Re: [PATCH v6 2/3] sched: Move task_mm_cid_work to mm delayed work

linux-mm.kvack.org archive mirror
 help / color / mirror / Atom feed

From: Gabriele Monaco <gmonaco@redhat.com>
To: Mathieu Desnoyers <mathieu.desnoyers@efficios.com>,
	 linux-kernel@vger.kernel.org
Cc: linux-mm@kvack.org, aubrey.li@linux.intel.com,
	yu.c.chen@intel.com, Andrew Morton <akpm@linux-foundation.org>,
	Peter Zijlstra <peterz@infradead.org>,
	Ingo Molnar	 <mingo@kernel.org>,
	"Paul E. McKenney" <paulmck@kernel.org>,
	Shuah Khan	 <shuah@kernel.org>
Subject: Re: [PATCH v6 2/3] sched: Move task_mm_cid_work to mm delayed work
Date: Fri, 14 Feb 2025 07:44:13 +0100	[thread overview]
Message-ID: <ed5ff8e242c7abb760f408b4fea9701d9b39d08d.camel@redhat.com> (raw)
In-Reply-To: <0888d6a3-8dea-455b-893f-d8d929e827e2@efficios.com>

On Thu, 2025-02-13 at 12:31 -0500, Mathieu Desnoyers wrote:
> On 2025-02-13 08:25, Gabriele Monaco wrote:
> > On Thu, 2025-02-13 at 14:52 +0800, kernel test robot wrote:
> > > kernel test robot noticed
> > > "WARNING:at_kernel/workqueue.c:#__queue_delayed_work" on:
> > > 
> > > [    2.640924][    T0] ------------[ cut here ]------------
> > > [ 2.641646][ T0] WARNING: CPU: 0 PID: 0 at
> > > kernel/workqueue.c:2495
> > > __queue_delayed_work (kernel/workqueue.c:2495 (discriminator 9))
> > > [    2.642874][    T0] Modules linked in:
> > > [    2.643381][    T0] CPU: 0 UID: 0 PID: 0 Comm: swapper Not
> > > tainted
> > > 6.14.0-rc2-00002-g287adf9e9c1f #1
> > > [    2.644582][    T0] Hardware name: QEMU Standard PC (i440FX +
> > > PIIX, 1996), BIOS 1.16.2-debian-1.16.2-1 04/01/2014
> > > [ 2.645943][ T0] RIP: 0010:__queue_delayed_work
> > > (kernel/workqueue.c:2495 (discriminator 9))
> > 
> > There seem to be major problems with this configuration, I'm trying
> > to
> > understand what's wrong but, for the time being, this patchset is
> > not
> > ready for inclusion.
> 
> I'm staring at this now, and I'm thinking we could do a simpler
> change
> that would solve your RT issues without having to introduce a
> dependency
> on workqueue.c.
> 
> So if the culprit is that task_mm_cid_work() runs for too long on
> large
> many-cpus systems, why not break it up into smaller iterations ?
> 
> So rather than iterating on "for_each_possible_cpu", we could simply
> break this down into iteration on at most N cpus, so:
> 
> tick #1: iteration on CPUs 0 ..   N - 1
> tick #2: iteration on CPUs N .. 2*N - 1
> ...
> circling back to 0 when it reaches the number of possible cpus.
> 
> This N value could be configurable, e.g.
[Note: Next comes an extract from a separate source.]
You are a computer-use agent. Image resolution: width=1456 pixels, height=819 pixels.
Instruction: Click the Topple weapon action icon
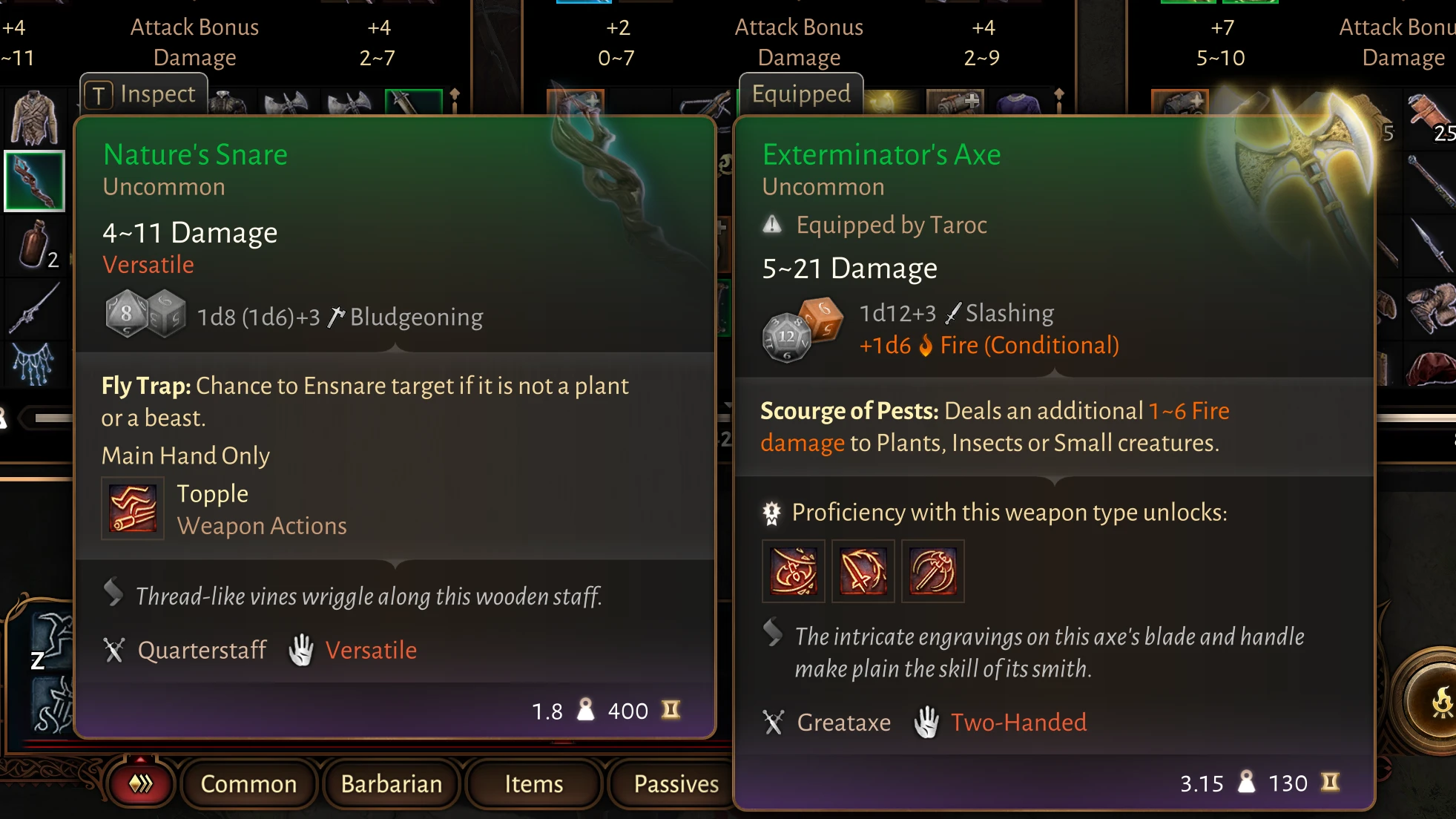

CONFIG_RSEQ_CID_SCAN_BATCH,
> with a sane default. An RT system could decide to make that value
> lower.
> 
> Then all we need to do is remember which was that last observed cpu
> number in the mm struct, so the next tick picks up from there.
> 
> The main downside of this approach compared to scheduling delayed
> work in a workqueue is that it depends on having the mm be current
> when
> the scheduler tick happens. But perhaps this is something we could
> fix
> in a different way that does not add a dependency on workqueue. I'm
> not
> sure how though.
> 
> Thoughts ?

Mmh, that's indeed neat, what is not so good about this type of task
work is that it's a pure latency, it will happen before scheduling the
task and can't be interrupted.
The only acceptable latency is a bounded one and your idea is going in
that direction.

As you mentioned, this will make the compaction of mm_cid even more
rare and will likely have the test in 3/3 fail even more often, I'm not
sure if this is necessarily a bad thing though, since mm_cid compaction
is mainly aesthetic, so we could just increase the duration of the test
or even add a busy loop inside to make the task more likely to run this
compaction.

I gave a thought about this whole thing, don't take this too seriously,
but what I see essentially flawed in this approach is:
1. task_works are set on tick
2. task_works are run returning to userspace

1. is the issue with frequency and 2. can be mitigated by your idea,
but not essentially solved. What if we (also) did:
1+. set this task_work while switching in
2+. run this task_work while switching out to sleep (i.e. no
preemption)

1+. would make sure all threads have this task_work scheduled at a
certain point (perhaps a bit too much, but we have a periodicity check
in place). 2+. can effectively run the task in a moment when it is not
problematic for the real time response: on a preemptible kernel, as
soon as a task with higher priority is ready to run, it will preempt
the currently running one, the fact current is going to sleep willingly
implies there's no higher priority task ready, so likely no task really
caring about RT response is going to run after.
Not all tasks are ever going to sleep, so we must keep the original
TWA_RESUME in the task_work, especially for those long-running or low-
priority, both unlikely to be RT tasks.

I'm going to try a patch with this CONFIG_RSEQ_CID_SCAN_BATCH and
tuning the test to pass. In the future we can see if those ideas make
sense and perhaps bring them in.

Thanks,
Gabriele

     prev parent reply	other threads:[~2025-02-14  6:44 UTC|newest]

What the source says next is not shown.